When it comes to RRSPs, it’s important to understand the difference between when you make your contribution and when you make your deduction.
What’s important to know about your RRSP contributions is that you have a limit as to how much you can contribute. Revenue Canada says your limit is 18% of your previous years income less your Pension Adjustment (PA) plus any past unused RRSP contribution room. The easiest way to figure this out is to look at your Notice of Assessment.
Related article: How much can I contribute to a RRSP?
Even if you make a contribution to the RRSP, you do not have to use it as a deduction right away. You might want to save it for a future year when you will be in a higher tax rate. A great way to look at this is through an actual case study I experienced recently.
Recently I met Jack who worked in sales at a medical supply company. He was getting a bonus of $10,000 and wanted to know if he should put that money into RRSPs. In order to answer the question properly, it’s important to take a step back and look at this from a bigger picture perspective. Far too often people make financial decisions based on their circumstances now without looking ahead into the future. After all, planning is simply looking ahead into the future to make the future as predictable as possible. Let’s look at some of his data:
In 2015, Jack made $85,000 in salary and earned a $1500 bonus. For 2016, Jack got a raise and will be making $90,000 in salary. In February 2016, Jack is getting a $10,000 bonus based on his sales in 2015. But because he is getting the bonus in 2016, it will be added to his 2016 income and not his 2015 income. His total income for 2016 is projected to be $100,000 compared to $86,500 in 2015.
If Jack does not put the bonus into RRSPs he can expect to pay about 4340 in tax and then keep the rest. If Jack puts the $10,000 into RRSPs, he can use that contribution as a deduction to avoid the tax now but he needs to watch the timing of the deduction. If Jack contributes the $10,000 into the RRSP in January or February of 2016, he can either use the tax deduction against his 2015 income or his 2016 income. If he uses the deduction for his 2015 tax return, he will only save $3390 in tax because he had lower income in 2015 and therefore was in a lower marginal tax bracket. the other issue to be aware of is that if he uses the tax deduction in 2015, then he may owe money in taxes when he files his 2016 return in April 2016. When he files his 2016 return, he has paid tax on the $90,000 of salary but he did not pay tax on the $10,000 bonus and he will not have a $10,000 deduction to offset it because he took the deduction in 2015.

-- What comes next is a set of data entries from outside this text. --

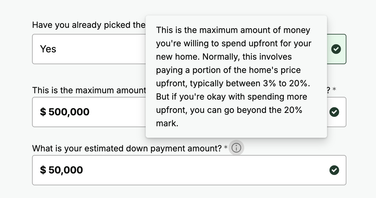
Task: Click the info icon beside down payment label
Action: [236, 148]
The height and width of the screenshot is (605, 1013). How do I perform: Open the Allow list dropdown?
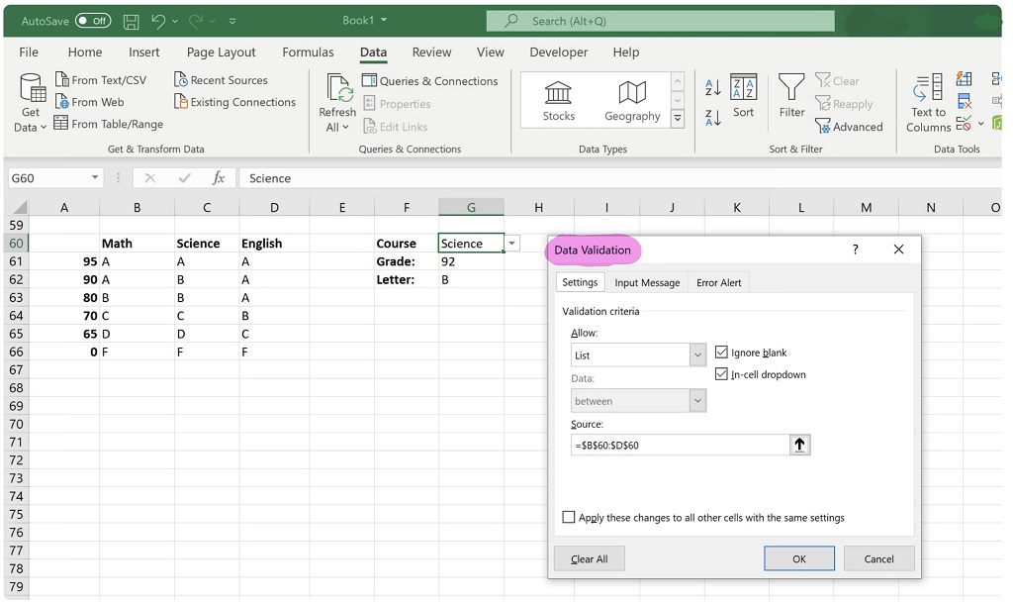(697, 355)
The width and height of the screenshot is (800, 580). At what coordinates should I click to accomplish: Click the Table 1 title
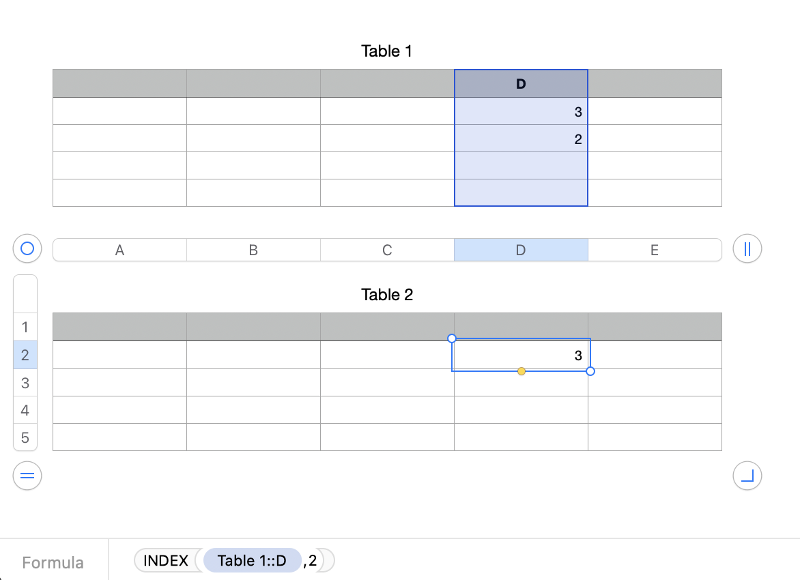(387, 51)
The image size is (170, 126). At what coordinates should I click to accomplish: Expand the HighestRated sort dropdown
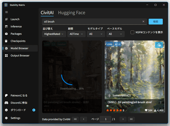point(54,34)
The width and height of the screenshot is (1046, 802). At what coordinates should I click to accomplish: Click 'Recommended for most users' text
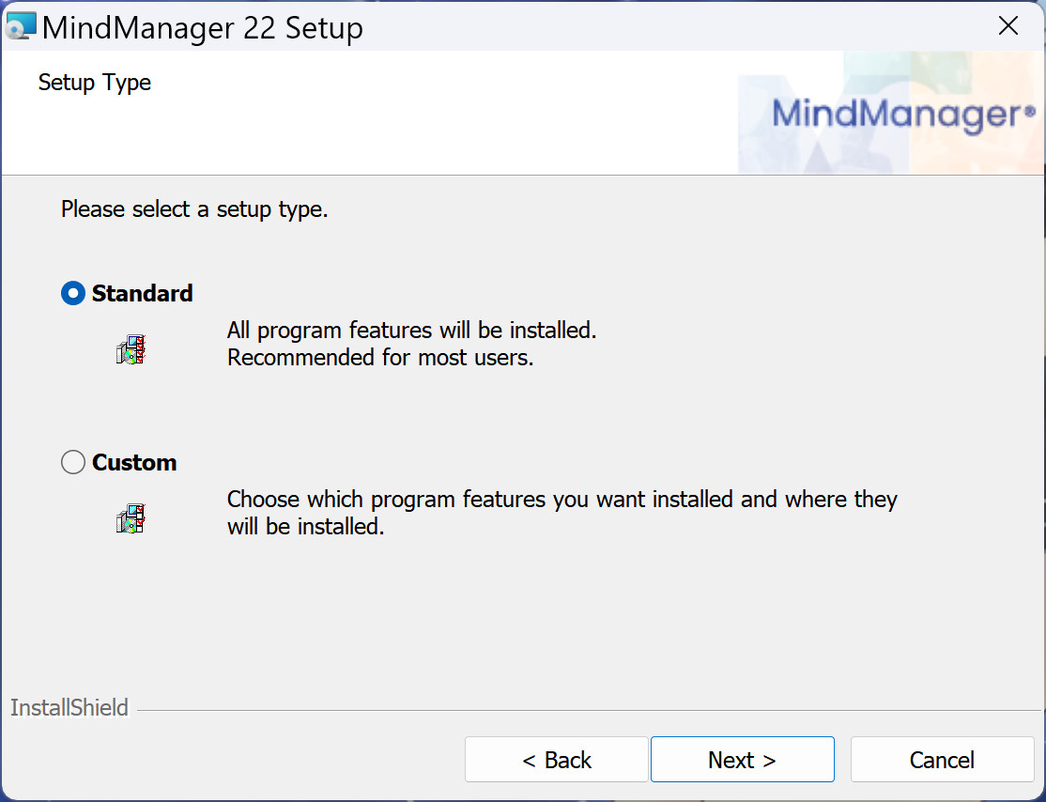(x=380, y=358)
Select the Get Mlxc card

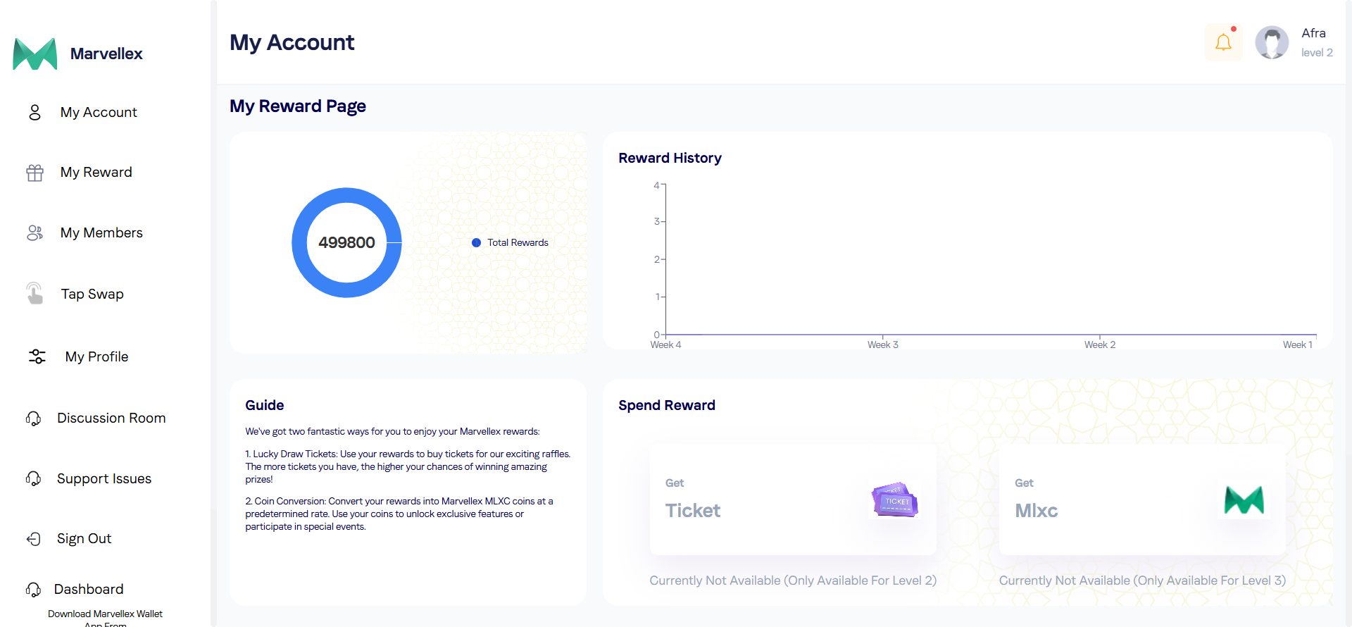(1141, 499)
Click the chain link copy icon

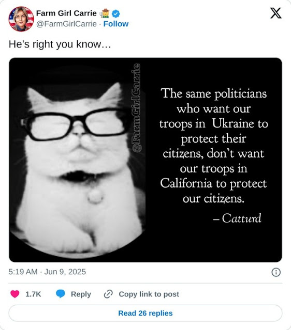click(x=108, y=294)
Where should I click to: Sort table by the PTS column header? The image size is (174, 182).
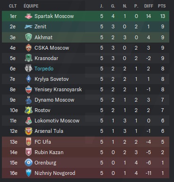(x=162, y=6)
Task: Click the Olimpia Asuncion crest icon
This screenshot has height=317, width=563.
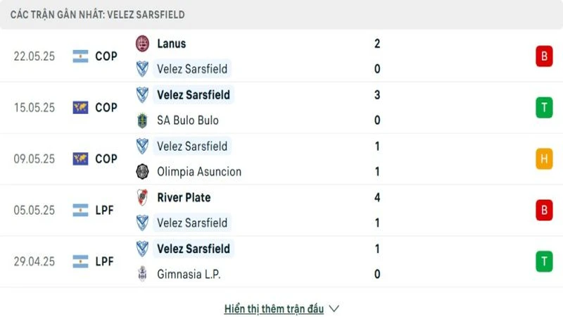Action: (x=142, y=172)
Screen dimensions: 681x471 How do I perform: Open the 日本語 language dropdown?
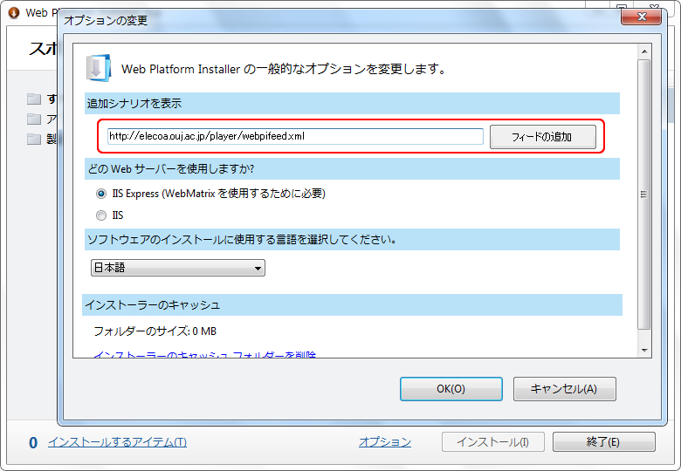(178, 269)
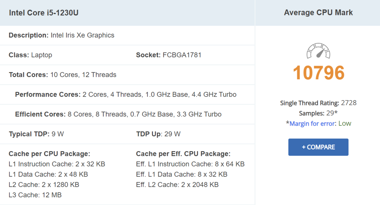
Task: Click the speedometer gauge icon
Action: click(318, 51)
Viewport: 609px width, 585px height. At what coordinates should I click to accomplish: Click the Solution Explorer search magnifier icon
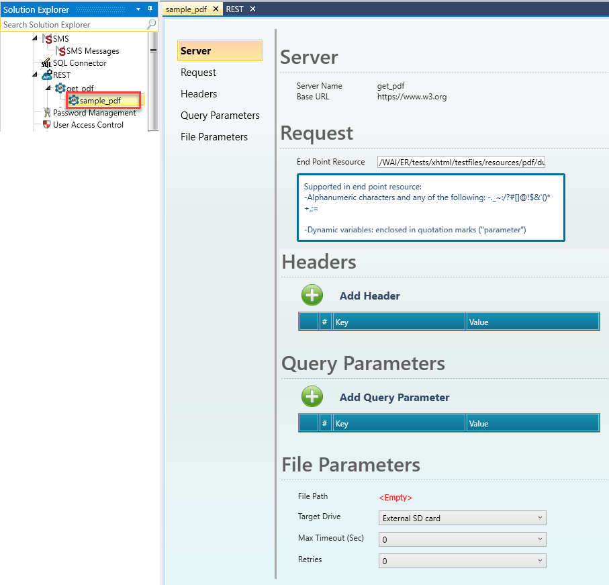151,24
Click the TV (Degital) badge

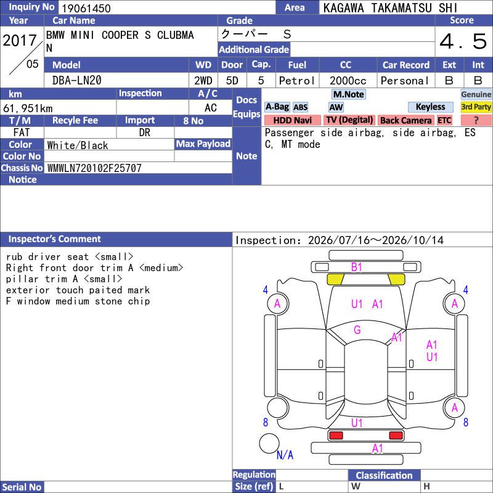[349, 120]
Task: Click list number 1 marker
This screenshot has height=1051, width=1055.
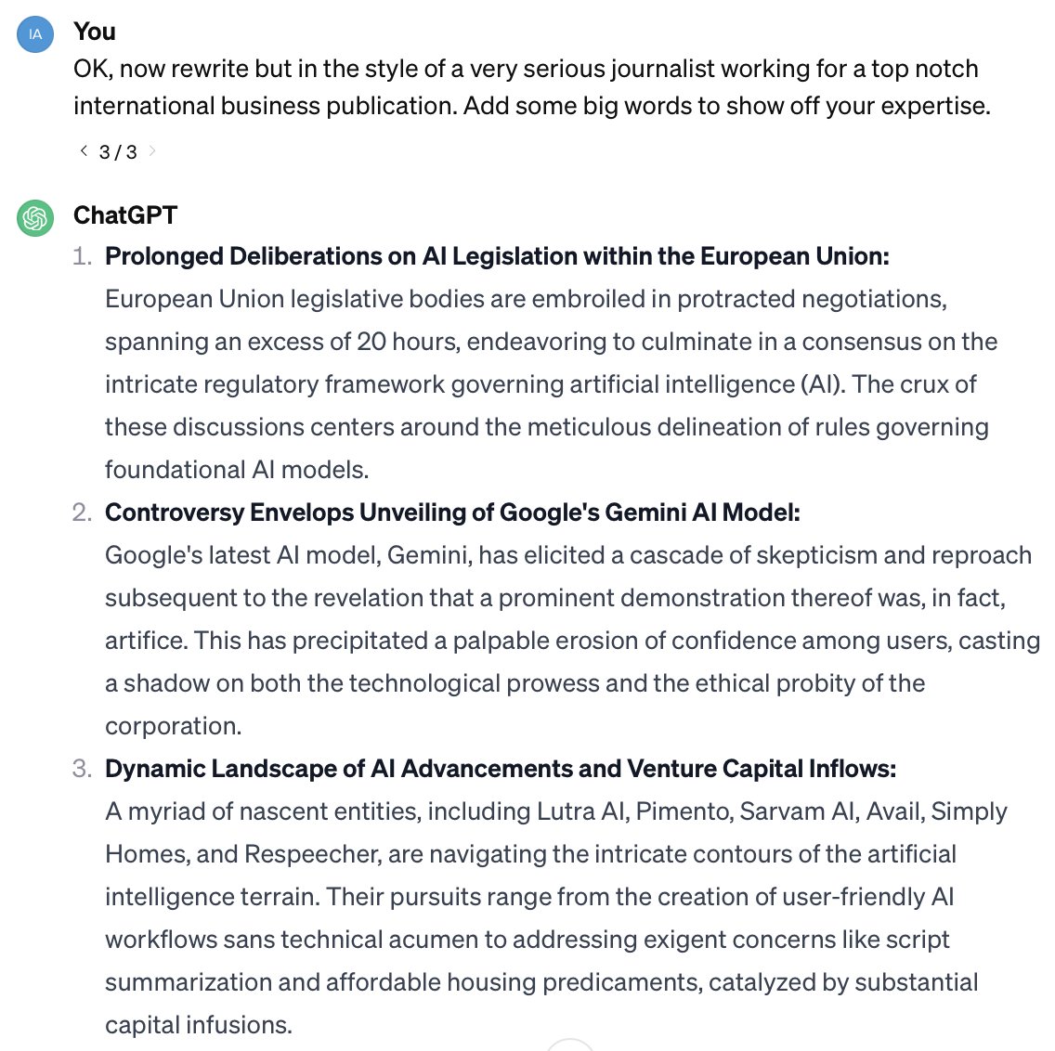Action: [x=82, y=256]
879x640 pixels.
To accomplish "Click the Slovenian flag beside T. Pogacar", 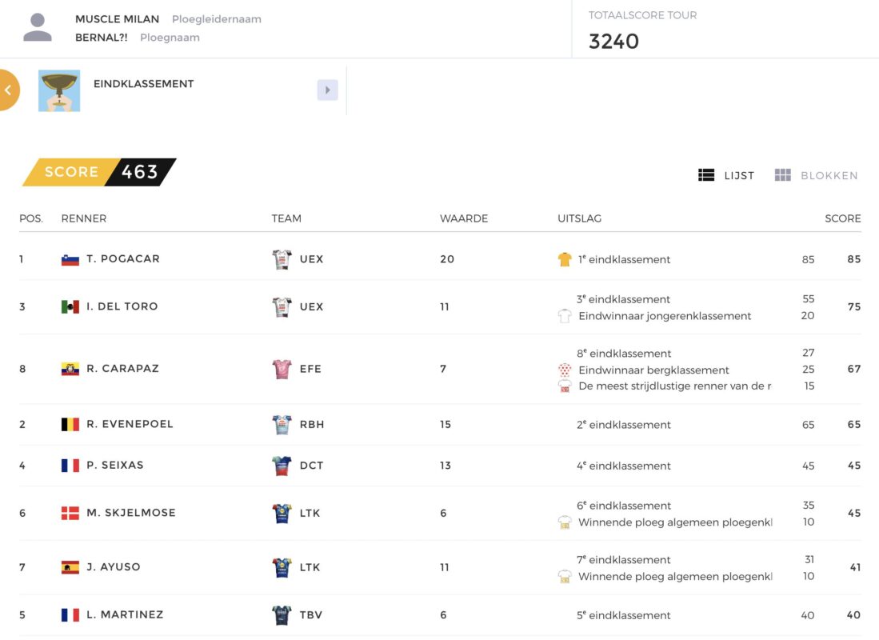I will pos(70,260).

When Jack was given this information, he still wanted to use the tax deduction now because the tax refund would help him buy a brand new racing bike. My advice was to save the refund to pay for the tax he will owe later but I’m not sure I was overly convincing. He figured he just had to work hard to get another bonus and that next year’s bonus
The case study simply illustrates that when making good RRSP decisions, it’s important to look at more than just your current circumstances. Take a spreadsheet and put in your own numbers. You might find that it’s better to save the RRSP deduction for the year ahead.
What would you do if your were Jack?